(EXERCISE INPUTS begins)

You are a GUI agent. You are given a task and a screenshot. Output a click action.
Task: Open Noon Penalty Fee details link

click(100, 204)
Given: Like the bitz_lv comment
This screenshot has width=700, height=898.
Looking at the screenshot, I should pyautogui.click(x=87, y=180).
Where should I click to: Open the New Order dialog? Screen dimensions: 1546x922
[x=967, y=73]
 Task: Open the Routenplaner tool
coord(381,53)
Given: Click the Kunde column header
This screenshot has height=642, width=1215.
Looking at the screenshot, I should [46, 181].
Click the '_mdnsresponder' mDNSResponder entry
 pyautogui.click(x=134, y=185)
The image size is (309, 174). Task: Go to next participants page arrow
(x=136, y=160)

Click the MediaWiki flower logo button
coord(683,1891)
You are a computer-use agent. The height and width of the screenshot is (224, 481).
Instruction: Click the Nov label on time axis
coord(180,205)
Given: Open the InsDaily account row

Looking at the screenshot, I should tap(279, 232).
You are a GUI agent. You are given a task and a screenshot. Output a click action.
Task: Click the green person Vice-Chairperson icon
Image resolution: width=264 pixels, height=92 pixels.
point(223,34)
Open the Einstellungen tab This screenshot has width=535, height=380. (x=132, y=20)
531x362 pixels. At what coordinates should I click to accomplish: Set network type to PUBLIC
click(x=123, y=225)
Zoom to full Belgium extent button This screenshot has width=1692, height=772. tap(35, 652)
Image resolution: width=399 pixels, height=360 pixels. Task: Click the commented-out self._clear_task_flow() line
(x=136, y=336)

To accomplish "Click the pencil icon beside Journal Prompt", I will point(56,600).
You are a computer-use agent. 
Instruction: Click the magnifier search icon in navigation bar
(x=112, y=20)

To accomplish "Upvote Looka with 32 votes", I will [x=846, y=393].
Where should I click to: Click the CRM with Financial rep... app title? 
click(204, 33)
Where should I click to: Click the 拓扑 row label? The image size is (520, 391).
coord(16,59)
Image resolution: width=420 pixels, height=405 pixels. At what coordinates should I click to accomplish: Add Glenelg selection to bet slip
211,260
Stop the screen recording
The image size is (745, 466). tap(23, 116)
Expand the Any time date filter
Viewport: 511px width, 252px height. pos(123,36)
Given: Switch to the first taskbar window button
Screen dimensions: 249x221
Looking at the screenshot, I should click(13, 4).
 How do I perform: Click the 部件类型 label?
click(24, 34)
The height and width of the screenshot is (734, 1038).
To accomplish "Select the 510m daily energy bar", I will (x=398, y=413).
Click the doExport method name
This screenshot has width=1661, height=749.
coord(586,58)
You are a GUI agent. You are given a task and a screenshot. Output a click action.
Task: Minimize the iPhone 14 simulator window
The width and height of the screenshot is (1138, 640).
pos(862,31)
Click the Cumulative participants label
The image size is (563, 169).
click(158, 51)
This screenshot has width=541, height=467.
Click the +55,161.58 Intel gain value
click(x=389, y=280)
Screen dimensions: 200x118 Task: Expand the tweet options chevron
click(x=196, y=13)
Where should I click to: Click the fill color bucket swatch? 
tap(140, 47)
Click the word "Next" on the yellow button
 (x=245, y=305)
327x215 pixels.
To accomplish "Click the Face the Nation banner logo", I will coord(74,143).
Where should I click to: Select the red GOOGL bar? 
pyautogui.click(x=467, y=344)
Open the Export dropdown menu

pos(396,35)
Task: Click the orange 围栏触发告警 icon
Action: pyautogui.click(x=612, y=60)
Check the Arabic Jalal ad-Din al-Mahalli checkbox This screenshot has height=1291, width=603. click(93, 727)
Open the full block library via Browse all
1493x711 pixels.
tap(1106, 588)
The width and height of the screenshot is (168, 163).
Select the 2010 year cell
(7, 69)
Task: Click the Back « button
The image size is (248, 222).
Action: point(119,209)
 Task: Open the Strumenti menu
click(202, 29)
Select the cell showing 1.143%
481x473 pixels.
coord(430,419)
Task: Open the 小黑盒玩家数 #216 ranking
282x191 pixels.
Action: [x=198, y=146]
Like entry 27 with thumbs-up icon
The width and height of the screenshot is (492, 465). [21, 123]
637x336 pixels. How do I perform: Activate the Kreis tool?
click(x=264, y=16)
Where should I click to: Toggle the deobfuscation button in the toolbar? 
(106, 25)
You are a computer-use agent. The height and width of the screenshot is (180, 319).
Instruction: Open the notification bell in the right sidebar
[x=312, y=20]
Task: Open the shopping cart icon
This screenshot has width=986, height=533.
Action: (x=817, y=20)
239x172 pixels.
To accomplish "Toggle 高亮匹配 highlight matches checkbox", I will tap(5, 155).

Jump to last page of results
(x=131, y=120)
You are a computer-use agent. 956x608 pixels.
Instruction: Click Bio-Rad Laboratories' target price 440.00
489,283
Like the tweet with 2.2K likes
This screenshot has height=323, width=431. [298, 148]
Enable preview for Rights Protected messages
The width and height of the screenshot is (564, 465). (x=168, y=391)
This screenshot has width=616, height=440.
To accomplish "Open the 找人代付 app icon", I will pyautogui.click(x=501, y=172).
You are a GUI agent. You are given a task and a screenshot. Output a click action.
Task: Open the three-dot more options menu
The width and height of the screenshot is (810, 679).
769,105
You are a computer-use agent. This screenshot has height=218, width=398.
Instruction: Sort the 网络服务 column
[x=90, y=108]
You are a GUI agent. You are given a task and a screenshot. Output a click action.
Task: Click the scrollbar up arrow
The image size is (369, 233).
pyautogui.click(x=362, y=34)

(EXERCISE INPUTS ends)

### TASK DESCRIPTION
From the records, work out how many lines include "window" and respond with the number only.

### WRITTEN RESPONSE
2